Requirements for the next Tottenham manager
First, the new trainer will need to be able to win now, utilizing the players available, a challenge made harder with the loss of Emerson Royal and, probably, Ivan Perisic. The coach will also need to be able to start from the current style, win, and – if desired – transition into his own style without losing momentum.
Second, he’ll have to build. Tottenham only has one more year guaranteed with Harry Kane, and Heung-min Son and Hugo Lloris seem to be in decline. The team isn’t fighting out of relegation or anything so dire (despite the most pessimistic thoughts of social media pundits), so a complete overhaul won’t be necessary. Still, the new coach must stay long enough to see a project through.
Antonio Conte did neither of these tasks. He knew the project would take a while, but he traditionally comes into a club, wins quickly, and gets out. He also demonstrated an uncompromising stubbornness to a single way of playing, only occasionally varying formations and rarely tactics, aside from small tweaks here or there. The new manager must be flexible, adapting to changing personnel and challenges (maybe finding space for, say, Richarlison to play).
Several names being linked with Spurs including two big ones
At least two candidates on Tottenham’s shortlist seem to fit this profile. Luis Enrique, Spain’s national team coach most recently, might be the ideal fit. While at Barcelona, he toyed with a 3-4-3, so he’ll have experience coming into the form that Spurs have been using, but likely injecting it with a more attack-minded attitude. His use of the 4-3-3- suggests he’d utilize the current roster well as he moves into his preferred approaches. As the team looks to play wide and fast, Pedro Porro, Dejan, Kulusevski, and Ben Davies (along with Destiny Udogie next year) become the players most likely to benefit from Enrique’s style. He won’t have a Messi-Suarez-Neymar front line, but he’ll have a good one, and he’s demonstrated the ability to utilize three quality attackers at once.
Julian Nagelsmann makes sense, too, if for no other reason than that he feels like an anti-Conte. He played fast, offense-minded football at RB Leipzig and then at Bayern Munich. His sense of counterpressing suits Tottenham perfectly in their current iteration, and his willingness to throw players forward should satisfy the fans (as much as that’s possible or relevant). He focuses on creativity in the attacking third, which could rejuvenate Son and even spark the team. If there’s a criticism to be lobbed at him, it may be that he’s overly tactical – his changes can be tough to keep up with – but that sort of flexibility would be a welcome approach to Tottenham after the previous year of repetitive play. Nagelsmann has also demonstrated an interest in developing young players, which will serve the club well as it transitions into its next era.
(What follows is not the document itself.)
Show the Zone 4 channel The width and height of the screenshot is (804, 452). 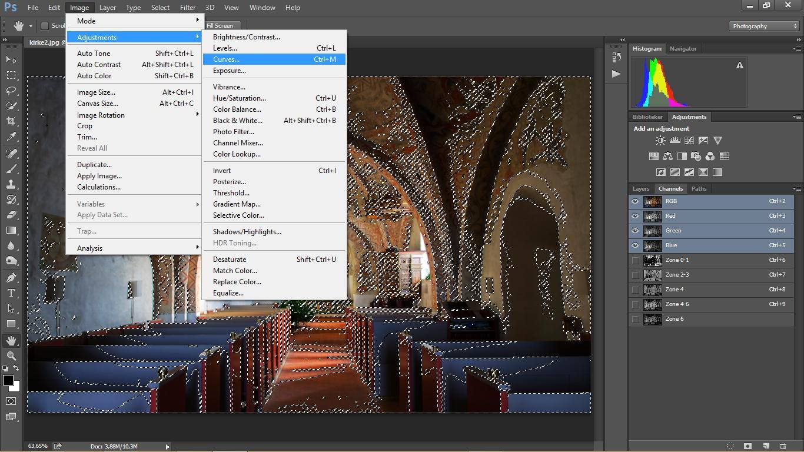click(x=635, y=290)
These two aren’t the only managers that fit the bill – in fact, someone surprising might be the best option overall – but they make clear sense. The club can’t again hire a serial winner without the patience to win. From a fan’s perspective, chasing someone like Thomas Tuchel – who thankfully is now with Bayern Munich – feels like a repeat of the Conte approach, move novel and less predictable, but similarly focused on precise, defensive soccer rather than free-flowing rowdiness. We likely won’t have to wait long to find out, and in the meantime, Cristian Stellini has things in hand. We can hope the next phase goes better and lasts longer than recent history suggests.